_Problem statement:_
Retrieve all lines below that have the string "triangle".

(Entries supplied)

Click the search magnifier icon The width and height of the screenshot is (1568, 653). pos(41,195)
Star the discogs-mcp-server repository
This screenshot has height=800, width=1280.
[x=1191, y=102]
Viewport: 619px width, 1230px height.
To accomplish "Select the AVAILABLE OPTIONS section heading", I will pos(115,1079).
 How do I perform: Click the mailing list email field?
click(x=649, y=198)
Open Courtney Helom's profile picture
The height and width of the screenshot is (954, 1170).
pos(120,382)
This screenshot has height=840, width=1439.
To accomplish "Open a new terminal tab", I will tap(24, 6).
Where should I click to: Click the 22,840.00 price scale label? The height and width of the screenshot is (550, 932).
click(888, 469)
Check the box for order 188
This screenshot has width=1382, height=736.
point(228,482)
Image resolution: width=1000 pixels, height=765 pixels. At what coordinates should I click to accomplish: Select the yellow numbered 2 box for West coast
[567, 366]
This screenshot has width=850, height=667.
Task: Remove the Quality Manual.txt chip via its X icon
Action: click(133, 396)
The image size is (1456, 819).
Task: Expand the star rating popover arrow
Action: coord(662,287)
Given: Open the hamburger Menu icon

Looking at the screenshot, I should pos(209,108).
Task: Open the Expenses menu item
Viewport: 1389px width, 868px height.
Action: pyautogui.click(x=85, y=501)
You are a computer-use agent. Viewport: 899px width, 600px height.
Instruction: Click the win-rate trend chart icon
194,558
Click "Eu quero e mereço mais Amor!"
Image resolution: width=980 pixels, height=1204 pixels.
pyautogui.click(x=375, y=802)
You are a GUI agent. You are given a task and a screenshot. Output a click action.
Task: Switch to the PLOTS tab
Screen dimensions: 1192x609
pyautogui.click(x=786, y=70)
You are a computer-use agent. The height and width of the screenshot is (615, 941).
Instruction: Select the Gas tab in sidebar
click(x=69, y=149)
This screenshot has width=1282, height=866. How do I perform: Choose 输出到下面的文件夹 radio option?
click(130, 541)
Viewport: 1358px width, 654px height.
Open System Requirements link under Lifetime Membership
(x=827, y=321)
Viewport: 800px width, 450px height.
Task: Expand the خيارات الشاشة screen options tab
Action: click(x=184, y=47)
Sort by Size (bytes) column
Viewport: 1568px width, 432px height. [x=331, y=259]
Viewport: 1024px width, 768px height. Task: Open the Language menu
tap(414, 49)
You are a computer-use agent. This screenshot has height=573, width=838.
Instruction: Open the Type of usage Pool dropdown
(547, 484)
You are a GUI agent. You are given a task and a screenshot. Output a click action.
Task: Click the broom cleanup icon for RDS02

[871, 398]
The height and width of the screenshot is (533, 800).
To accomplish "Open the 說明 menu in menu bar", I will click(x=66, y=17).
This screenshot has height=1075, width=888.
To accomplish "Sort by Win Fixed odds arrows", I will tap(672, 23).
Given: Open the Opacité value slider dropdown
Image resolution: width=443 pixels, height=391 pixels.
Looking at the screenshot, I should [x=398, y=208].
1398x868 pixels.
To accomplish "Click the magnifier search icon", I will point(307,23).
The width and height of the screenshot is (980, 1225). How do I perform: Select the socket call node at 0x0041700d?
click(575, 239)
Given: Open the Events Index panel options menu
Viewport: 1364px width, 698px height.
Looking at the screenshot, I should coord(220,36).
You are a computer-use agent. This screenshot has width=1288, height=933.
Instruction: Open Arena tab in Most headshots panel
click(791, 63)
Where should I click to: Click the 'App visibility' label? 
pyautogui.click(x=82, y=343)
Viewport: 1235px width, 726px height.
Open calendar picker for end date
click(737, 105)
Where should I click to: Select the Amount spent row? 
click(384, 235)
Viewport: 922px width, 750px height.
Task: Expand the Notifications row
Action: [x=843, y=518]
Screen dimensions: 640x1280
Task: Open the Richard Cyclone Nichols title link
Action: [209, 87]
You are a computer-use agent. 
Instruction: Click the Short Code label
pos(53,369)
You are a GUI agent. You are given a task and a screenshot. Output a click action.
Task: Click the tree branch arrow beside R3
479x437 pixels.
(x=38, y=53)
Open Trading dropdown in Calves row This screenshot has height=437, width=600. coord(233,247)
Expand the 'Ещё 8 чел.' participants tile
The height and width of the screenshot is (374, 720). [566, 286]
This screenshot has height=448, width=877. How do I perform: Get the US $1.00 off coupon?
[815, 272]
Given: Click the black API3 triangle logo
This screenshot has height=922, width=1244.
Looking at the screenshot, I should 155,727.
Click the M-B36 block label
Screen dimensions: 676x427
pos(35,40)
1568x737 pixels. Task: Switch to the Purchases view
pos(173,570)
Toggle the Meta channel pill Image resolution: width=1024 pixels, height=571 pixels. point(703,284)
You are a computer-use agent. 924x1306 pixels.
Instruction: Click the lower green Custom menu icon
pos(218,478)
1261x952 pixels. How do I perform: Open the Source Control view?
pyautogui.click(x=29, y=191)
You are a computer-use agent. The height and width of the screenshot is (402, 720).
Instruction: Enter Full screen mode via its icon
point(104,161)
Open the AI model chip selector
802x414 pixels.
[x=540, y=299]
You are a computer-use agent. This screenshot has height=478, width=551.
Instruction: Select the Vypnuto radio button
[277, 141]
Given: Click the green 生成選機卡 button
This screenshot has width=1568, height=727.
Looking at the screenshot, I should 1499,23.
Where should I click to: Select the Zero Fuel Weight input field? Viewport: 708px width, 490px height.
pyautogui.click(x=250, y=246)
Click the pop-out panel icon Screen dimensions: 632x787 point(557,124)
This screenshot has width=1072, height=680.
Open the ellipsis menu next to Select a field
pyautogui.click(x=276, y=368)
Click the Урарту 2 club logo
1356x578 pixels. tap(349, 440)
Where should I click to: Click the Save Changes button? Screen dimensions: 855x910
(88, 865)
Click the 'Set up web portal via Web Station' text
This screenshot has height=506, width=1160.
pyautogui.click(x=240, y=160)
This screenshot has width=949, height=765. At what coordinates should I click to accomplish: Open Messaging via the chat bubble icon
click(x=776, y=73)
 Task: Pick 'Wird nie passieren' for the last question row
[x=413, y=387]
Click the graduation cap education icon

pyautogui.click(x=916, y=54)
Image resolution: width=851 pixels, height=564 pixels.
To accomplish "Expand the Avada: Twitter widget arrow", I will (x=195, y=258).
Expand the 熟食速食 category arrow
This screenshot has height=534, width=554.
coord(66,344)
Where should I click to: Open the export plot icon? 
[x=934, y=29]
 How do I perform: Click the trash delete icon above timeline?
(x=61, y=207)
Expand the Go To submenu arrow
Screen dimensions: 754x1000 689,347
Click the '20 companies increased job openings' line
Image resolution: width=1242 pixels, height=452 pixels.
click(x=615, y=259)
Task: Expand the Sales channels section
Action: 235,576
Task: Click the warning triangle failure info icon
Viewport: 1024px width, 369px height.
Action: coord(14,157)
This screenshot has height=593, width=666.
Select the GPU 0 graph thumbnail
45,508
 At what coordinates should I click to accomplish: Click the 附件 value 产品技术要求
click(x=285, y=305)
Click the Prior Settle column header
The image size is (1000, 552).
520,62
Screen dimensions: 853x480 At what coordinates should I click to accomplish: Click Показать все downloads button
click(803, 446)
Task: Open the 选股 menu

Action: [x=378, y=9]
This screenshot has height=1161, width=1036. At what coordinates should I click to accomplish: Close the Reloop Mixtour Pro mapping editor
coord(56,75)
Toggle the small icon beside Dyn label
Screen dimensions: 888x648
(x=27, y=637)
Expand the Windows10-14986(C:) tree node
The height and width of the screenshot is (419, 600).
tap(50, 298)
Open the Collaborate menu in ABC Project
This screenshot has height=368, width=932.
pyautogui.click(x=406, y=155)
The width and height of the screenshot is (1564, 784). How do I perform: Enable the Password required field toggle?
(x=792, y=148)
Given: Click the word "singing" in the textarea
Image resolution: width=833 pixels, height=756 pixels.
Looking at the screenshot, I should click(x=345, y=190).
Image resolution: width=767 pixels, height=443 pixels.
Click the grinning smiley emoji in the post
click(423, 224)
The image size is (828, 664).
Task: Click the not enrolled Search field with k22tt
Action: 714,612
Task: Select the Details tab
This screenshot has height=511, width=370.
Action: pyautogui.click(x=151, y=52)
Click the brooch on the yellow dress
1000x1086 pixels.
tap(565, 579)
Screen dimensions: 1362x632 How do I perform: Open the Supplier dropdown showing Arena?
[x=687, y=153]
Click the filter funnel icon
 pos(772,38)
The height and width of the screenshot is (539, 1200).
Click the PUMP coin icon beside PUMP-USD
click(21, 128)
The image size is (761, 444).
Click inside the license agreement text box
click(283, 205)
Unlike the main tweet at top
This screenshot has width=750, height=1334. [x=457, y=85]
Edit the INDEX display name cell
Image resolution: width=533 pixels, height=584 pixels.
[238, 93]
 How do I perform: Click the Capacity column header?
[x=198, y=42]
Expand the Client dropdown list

(End Entries supplied)

_Final answer:_
Given: Click the black API3 triangle logo
Task: Click the warning triangle failure info icon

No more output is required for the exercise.